This chapter tells the story of how Okonkwo ends up with Ikemefuna. Okonkwo lies in bed contemplating the meaning of the gong sounded by the town crier late at night. The gong signals that the men must gather in the morning, but Okonkwo fears that something bad has happened. We learn that the people of Umuofia fear night’s darkness but will allow their children to play in the moonlight. In the morning, the whole village learns that last night’s gong was sounded for the death of a daughter of the clan. She was killed at the market by a neighboring clan and now Okonkwo wants to go to war to get revenge.

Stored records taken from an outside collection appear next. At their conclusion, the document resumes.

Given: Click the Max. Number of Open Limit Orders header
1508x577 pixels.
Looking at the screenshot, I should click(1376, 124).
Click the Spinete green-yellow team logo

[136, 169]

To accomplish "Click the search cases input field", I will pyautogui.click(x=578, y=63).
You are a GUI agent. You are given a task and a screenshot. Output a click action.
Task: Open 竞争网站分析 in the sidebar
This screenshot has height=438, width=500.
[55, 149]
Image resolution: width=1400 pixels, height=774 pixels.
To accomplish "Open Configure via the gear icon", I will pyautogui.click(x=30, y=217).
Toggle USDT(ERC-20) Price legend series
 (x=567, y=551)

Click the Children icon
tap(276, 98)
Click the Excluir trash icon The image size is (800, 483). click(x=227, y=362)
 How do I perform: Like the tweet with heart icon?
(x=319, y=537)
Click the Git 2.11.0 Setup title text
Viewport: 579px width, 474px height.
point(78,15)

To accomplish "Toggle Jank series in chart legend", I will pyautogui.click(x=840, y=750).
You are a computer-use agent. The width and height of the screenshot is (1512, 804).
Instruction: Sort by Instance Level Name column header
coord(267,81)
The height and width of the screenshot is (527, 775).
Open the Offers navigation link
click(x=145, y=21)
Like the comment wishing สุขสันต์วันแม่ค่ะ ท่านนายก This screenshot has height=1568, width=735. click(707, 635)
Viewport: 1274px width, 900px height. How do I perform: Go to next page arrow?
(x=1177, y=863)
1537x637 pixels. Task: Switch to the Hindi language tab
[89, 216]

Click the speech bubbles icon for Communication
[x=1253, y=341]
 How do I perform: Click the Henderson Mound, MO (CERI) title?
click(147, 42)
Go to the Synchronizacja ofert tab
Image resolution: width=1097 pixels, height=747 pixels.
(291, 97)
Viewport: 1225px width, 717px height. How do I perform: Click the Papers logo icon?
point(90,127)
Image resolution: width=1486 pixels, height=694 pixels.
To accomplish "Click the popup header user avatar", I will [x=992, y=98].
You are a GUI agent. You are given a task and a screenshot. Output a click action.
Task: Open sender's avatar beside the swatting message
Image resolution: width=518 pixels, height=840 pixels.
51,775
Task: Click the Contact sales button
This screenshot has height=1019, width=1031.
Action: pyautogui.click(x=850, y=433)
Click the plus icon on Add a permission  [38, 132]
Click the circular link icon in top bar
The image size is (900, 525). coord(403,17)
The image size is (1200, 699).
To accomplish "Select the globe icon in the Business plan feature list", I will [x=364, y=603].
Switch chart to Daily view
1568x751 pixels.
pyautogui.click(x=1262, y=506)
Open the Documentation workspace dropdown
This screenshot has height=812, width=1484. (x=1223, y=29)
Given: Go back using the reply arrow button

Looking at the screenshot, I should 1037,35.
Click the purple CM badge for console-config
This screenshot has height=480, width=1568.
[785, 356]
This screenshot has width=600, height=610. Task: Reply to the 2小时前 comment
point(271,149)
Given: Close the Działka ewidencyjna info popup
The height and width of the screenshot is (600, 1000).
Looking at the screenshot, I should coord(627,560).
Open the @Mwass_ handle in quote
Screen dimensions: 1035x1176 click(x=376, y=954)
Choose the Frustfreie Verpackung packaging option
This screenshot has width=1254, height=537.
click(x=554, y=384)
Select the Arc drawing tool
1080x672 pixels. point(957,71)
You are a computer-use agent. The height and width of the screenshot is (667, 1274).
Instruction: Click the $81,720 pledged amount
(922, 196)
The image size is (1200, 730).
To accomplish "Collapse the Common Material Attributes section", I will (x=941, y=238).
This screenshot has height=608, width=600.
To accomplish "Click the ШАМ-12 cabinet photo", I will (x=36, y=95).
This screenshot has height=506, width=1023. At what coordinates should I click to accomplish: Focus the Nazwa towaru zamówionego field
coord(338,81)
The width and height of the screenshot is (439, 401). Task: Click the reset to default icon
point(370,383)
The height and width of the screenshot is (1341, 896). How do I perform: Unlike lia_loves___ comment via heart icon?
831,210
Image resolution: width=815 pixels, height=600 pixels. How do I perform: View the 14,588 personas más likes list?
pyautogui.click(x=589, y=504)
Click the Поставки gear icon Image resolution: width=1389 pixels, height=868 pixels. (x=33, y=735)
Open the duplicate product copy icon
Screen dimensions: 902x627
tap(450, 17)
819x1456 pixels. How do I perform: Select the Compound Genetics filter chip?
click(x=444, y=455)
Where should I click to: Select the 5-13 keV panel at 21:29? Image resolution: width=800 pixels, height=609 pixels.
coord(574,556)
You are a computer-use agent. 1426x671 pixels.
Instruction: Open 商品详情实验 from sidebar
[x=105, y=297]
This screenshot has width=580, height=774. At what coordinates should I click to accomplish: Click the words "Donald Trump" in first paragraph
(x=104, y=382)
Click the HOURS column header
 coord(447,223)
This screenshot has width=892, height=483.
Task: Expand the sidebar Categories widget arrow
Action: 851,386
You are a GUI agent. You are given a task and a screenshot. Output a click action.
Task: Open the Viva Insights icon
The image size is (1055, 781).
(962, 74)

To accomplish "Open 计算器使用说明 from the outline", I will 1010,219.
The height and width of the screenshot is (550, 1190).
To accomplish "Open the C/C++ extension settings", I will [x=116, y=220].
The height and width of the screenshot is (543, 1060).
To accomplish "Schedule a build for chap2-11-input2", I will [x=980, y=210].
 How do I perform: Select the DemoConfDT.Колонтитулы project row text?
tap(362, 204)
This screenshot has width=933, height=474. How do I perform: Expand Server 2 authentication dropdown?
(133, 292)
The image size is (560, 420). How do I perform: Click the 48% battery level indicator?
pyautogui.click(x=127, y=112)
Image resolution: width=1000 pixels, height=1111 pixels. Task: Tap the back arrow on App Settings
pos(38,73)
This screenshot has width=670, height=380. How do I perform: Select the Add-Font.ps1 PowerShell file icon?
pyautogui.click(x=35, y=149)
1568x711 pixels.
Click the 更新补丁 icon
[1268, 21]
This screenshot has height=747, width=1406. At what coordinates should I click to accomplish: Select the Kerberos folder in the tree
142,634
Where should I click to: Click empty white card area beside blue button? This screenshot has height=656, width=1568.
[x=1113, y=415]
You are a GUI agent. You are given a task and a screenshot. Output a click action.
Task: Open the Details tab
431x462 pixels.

The neighboring clans, however, want to avoid war because they fear the Umuofia. When Okonkwo arrives in the neighboring village of the offending tribe, they offer a peaceful solution of a ritual sacrifice (not killing, but giving up of) of a boy and a virgin girl to the Umuofia clan. Okonkwo accepts the virgin girl and the boy – Ikemefuna – and returns home. The Umuofia elders decide that the virgin girl should be given to the man whose wife was just murdered. The boy’s fate goes undecided, so Okonkwo takes him home in the meantime. Ikemefuna ends up living in Okonkwo’s household for 3 years.
We learn that Okonkwo rules his family with an iron fist and his wives live in fear of him. He’s got a pretty bad temper. Achebe does a bit of psychoanalysis on Okonkwo and essentially his aggression stems from a deep-seeded, subconscious fear of being a failure like his father. Okonkwo recalls how a childhood friend called Okonkwo’s fatheragbala – meaning woman or a man without a title. Okonkwo’s M.O. is hating everything he thinks his dad stood for: gentleness and idleness.
In an attempt to be completely unlike his father, Okonkwo works hard tilling the fields until dark. His efforts keep his family prosperous. As you might expect from a man with three wives, Okonkwo has a child, a twelve-year-old son named Nwoye. Okonkwo, still consumed with fear, beats and chastises his son frequently because he’s worried that the boy is lazy. Not a good move.
At the end of the chapter, the narrative switches to Ikemefuna’s point of view. Okonkwo hands the boy over to his first wife and orders her to take care of him. Ikemefuna doesn’t really understand what’s going on. He’s just scared and confused.